Given entries:
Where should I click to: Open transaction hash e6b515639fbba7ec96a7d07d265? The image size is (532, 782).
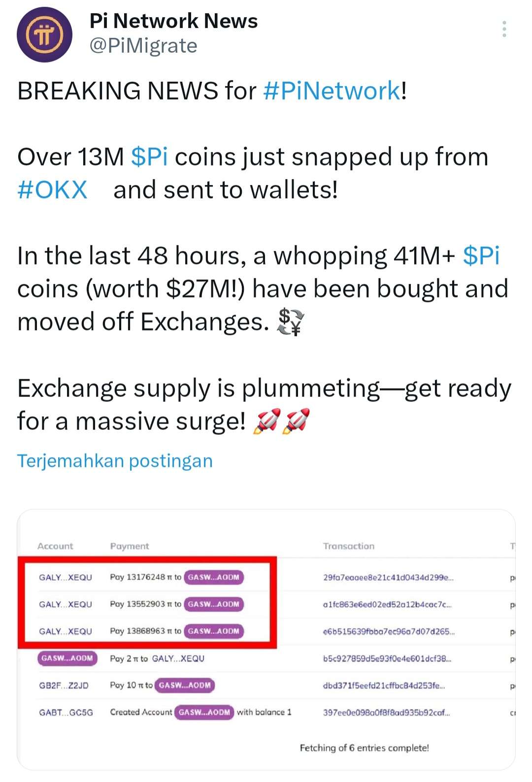tap(389, 631)
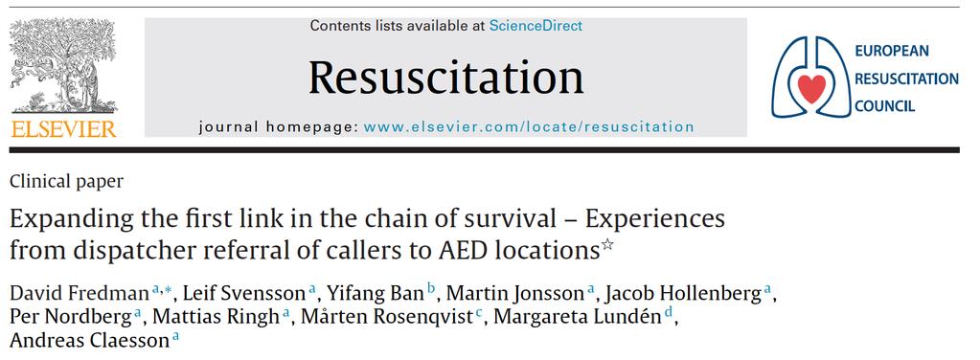The height and width of the screenshot is (360, 980).
Task: Click the red heart in the ERC logo
Action: tap(811, 89)
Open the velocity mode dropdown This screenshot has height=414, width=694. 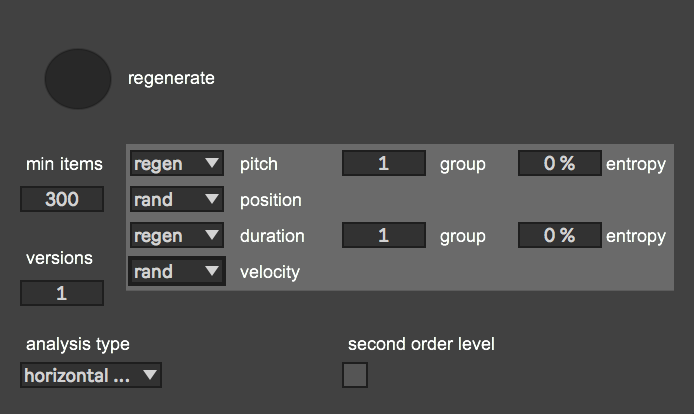pos(177,271)
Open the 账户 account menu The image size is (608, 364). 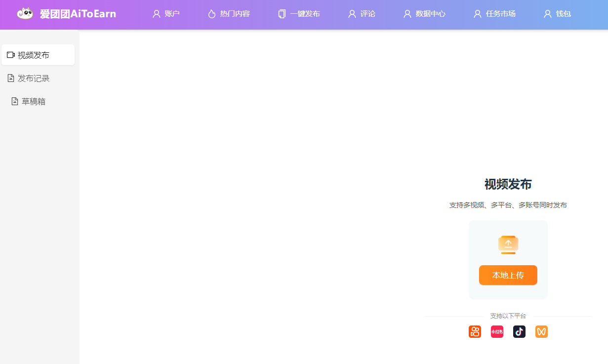(x=166, y=14)
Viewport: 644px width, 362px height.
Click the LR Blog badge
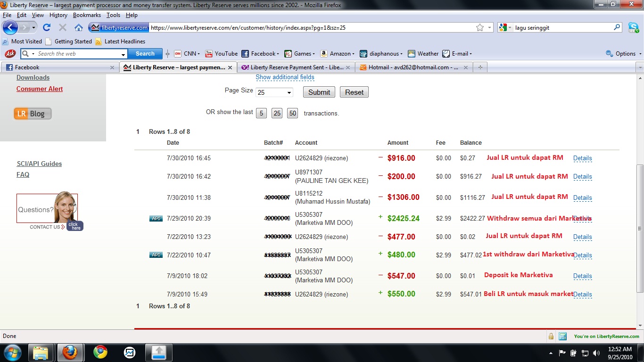(33, 114)
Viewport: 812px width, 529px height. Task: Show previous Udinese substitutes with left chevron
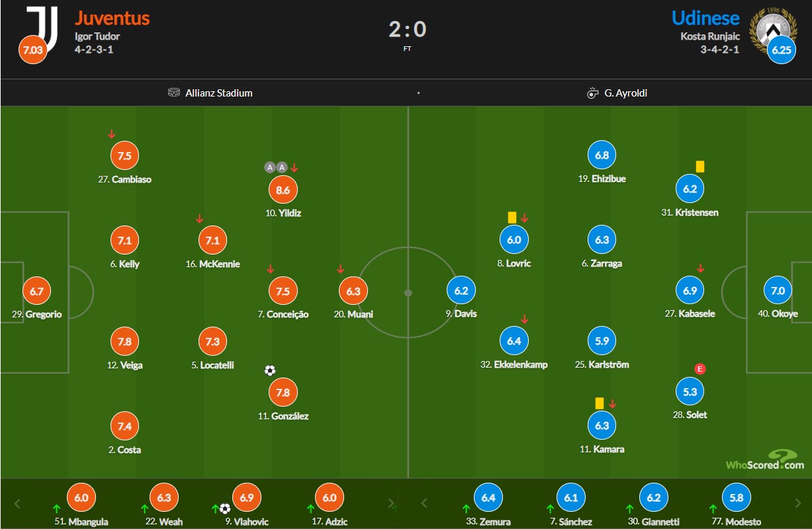[x=424, y=503]
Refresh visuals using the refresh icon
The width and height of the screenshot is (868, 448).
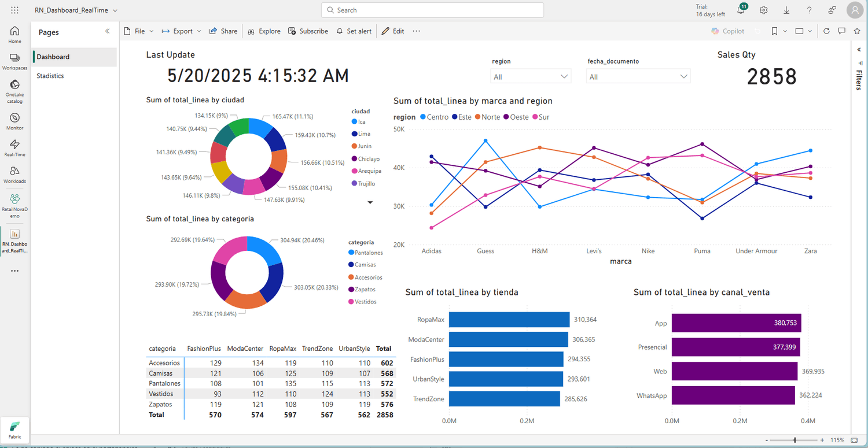coord(826,31)
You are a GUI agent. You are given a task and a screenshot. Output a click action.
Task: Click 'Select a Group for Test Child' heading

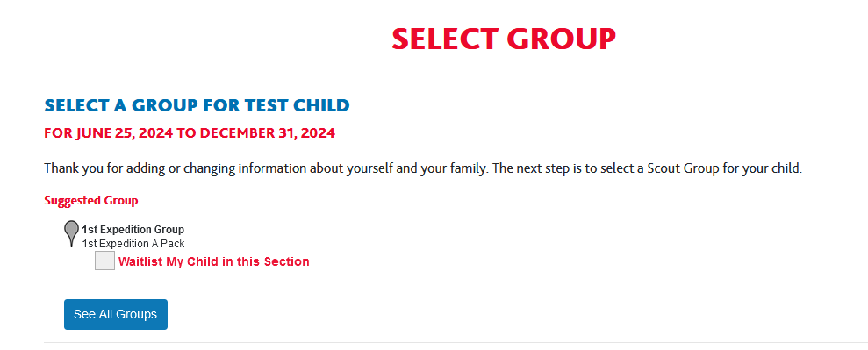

Activity:
Everything from the line containing "The width and" through the end of the data should be printed exactly, line for line, except the pictures.

Written solution:
The width and height of the screenshot is (868, 448).
coord(826,31)
You are a GUI agent. You are given a task and a screenshot. Output a click action.
Task: Click 'Select a Group for Test Child' heading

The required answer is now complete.